Bonn-Berlin: Es bewegt sich was

Die Hauptstadtdebatte ist wieder auf der Tagesordnung: Der Haushaltsausschuss will nun Absurditäten beseitigen und wagt es sogar, an einen Komplettumzug von Bonn nach Berlin zu denken.

Berlin. (has) Der Blick ins Bundestagshandbuch erklärt einiges: 64 Abgeordnete haben ihren Wahlkreis in Nordrhein-Westfalen, davon 16 im Dunst der Stadt Bonn. Schon weiß man, wo der Widerstand nicht nur, aber vor allem zu suchen ist. Jeder führende Politiker wird sich angesichts der nordrhein-westfälischen Hausmächte in Berlin genau überlegen, ob er den Bonnern das wegnehmen will, was die Berliner gerne haben wollen: den Rest der Bundesregierung. Trotzdem, es bewegt sich etwas beim möglichen Umzug der verbliebenen Bundesministerien an die Spree.
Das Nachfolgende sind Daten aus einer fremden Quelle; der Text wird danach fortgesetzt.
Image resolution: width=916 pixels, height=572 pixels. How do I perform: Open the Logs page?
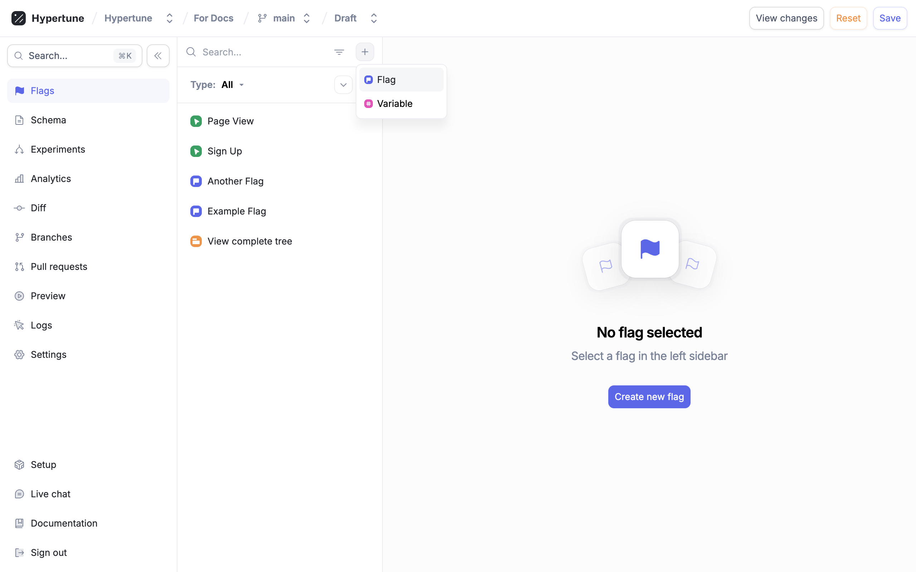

Gestern widmete sich der Haushaltsausschuss zweieinhalb Stunden lang dem 103 Seiten starken Gutachten aus dem Bundesfinanzministerium, das diejenigen auf den Plan gerufen hat, die die regierungsamtliche Bonn-Berlin-Spaltung für kostenträchtig, arbeitstechnisch und politisch unsinnig halten. Die Debatte darüber kehrt immer mal wieder, insbesondere machen sich Politiker dann dafür stark, wenn sie durch Sparwillen beim Bürger punkten wollen. In Berlin sind insgesamt 8726 und in Bonn 9148 Regierungsbeschäftigte tätig. Politik wird aber an der Spree gemacht. Jährlich werden 750 Tonnen Post hin- und hergeschickt, so wird jeder Bürgerbrief an die Kanzlerin nach Bonn zum Beantworten gekarrt. 66 000-mal wurde per Flieger gependelt. Kosten über Kosten, die kaum noch zu vermitteln sind, sagen diejenigen, die möglichst viel Ministerielles nach Berlin holen wollen. Wer den Status Quo verteidigt - zum Beispiel Unionsgeschäftsführer Norbert Röttgen (Wahlkreis Rhein-Sieg/NRW) argumentiert auch auf der finanziellen Schiene, aber anders: Ein Komplettumzug würde mindestens fünf Milliarden Euro kosten. Bis wann die sich amortisiert haben, wisse kein Mensch. Doch die Milliardenzahl ist in dieser Höhe wohl nicht zu halten, sondern deutlich niedriger. Das betonten nach Informationen unserer Zeitung in der Sitzung des Haushaltsausschusses das Innen- wie auch das Finanzministerium. Dem Vernehmen nach sprach sich deshalb eine breite Mehrheit für Änderungen oder gar eine Abschaffung des Bonn-Berlin-Gesetzes aus.